At the closing ceremony of the Paris games, the Olympic flag will be handed over to Los Angeles 2028, which will also be hosting its third Olympics. It will have its work cut out, not least because the city has ten times as many rough sleepers as Paris. Los Angeles isn’t building an Olympic village, but the games are being used to rush through the construction of hotels and student housing, displacing Latino and African American communities. In the final chapter of What Are the Olympics for? Boykoff asks whether the games should be held in a permanent location. Athens is the usual candidate for this honour, but given its disastrous experience in 2004 might not be keen. In any case, the demands of the games are constantly changing, meaning that any infrastructure is unlikely to remain usable for long. If that idea can’t be made to work, Boykoff wonders if the process of choosing the host could be democratised by insisting that the candidate city hold a referendum on the issue. The last city to do so successfully was Vancouver in 2003, with a ‘Yes’ campaign that had more than a hundred times the budget of the ‘No’. Boykoff also argues that the IOC should refuse to allocate the games to autocracies and dictatorships, and ban teams from states that have broken international law. Maybe the answer is to keep the Olympics and abolish the IOC. Boykoff argues that the whole show – its intellectual property and bureaucracy – could be put into the hands of athletes and their unions. This might well be an improvement on the self-selecting membership of the IOC, but I’m not convinced that these organisations are good representatives of the sporting world or that they have adequate forms of democratic accountability themselves. In any case, the IOC is not going to reform itself out of existence.

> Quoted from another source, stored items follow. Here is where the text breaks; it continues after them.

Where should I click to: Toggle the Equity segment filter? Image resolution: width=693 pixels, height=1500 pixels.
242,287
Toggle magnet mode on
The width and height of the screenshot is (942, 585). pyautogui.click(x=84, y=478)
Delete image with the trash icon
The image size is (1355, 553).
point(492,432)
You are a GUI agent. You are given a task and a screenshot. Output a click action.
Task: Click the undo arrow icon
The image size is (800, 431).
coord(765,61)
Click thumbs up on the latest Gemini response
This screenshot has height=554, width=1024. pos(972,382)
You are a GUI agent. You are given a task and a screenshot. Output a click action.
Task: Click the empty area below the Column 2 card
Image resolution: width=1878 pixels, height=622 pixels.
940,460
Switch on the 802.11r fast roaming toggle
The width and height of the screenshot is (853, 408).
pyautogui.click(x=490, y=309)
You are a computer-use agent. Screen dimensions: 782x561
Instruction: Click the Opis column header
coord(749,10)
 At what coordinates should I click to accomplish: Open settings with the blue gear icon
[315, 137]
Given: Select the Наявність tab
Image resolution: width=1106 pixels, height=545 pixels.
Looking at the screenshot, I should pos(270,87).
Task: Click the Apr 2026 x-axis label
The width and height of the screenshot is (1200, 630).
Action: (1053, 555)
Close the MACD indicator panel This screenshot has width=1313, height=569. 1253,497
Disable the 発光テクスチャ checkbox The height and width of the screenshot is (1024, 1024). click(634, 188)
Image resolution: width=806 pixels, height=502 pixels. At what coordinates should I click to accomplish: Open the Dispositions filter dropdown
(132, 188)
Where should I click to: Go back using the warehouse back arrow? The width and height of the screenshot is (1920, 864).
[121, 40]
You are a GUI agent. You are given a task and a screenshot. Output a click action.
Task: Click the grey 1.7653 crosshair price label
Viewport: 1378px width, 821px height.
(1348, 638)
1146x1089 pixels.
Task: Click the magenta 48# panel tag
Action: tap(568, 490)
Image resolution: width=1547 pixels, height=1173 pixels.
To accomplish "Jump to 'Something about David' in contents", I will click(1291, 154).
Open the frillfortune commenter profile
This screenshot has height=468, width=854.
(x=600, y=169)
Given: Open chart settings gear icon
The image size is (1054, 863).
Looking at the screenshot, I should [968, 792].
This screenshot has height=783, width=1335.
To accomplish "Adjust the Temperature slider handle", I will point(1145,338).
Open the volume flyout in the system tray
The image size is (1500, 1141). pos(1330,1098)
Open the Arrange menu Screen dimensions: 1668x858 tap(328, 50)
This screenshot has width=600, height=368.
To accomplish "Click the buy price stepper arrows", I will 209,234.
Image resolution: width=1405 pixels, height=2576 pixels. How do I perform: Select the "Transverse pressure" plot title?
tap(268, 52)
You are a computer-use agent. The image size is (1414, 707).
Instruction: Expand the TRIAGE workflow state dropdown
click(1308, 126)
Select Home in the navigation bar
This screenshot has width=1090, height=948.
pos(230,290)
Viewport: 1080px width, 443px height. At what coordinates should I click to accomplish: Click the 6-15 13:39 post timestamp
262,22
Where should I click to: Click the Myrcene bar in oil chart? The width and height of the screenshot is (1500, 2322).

Perhaps, like Coubertin, we should take our inspiration from antiquity. In 392 CE the Roman emperor Theodosius I, head of the Christian church, banned pagan festivals and practices. The ancient Olympic games, which fell under that rubric, did not immediately disappear. They limped on, smaller and more marginal each year, their divine pantheon dissolved, their statuary and relics looted, their rituals rendered suspect. The final gathering at Olympia in the mid-fifth century must have been a melancholy affair. A century later, riverine floods covered its temples and stadiums in silt. Perhaps, if we choose to treat Olympism with the moral scepticism it deserves, something like this will be the fate of its modern incarnation too. The games will limp on for a few decades, unloved and increasingly disregarded, until in the end almost no one can remember why they were ever held in the first place.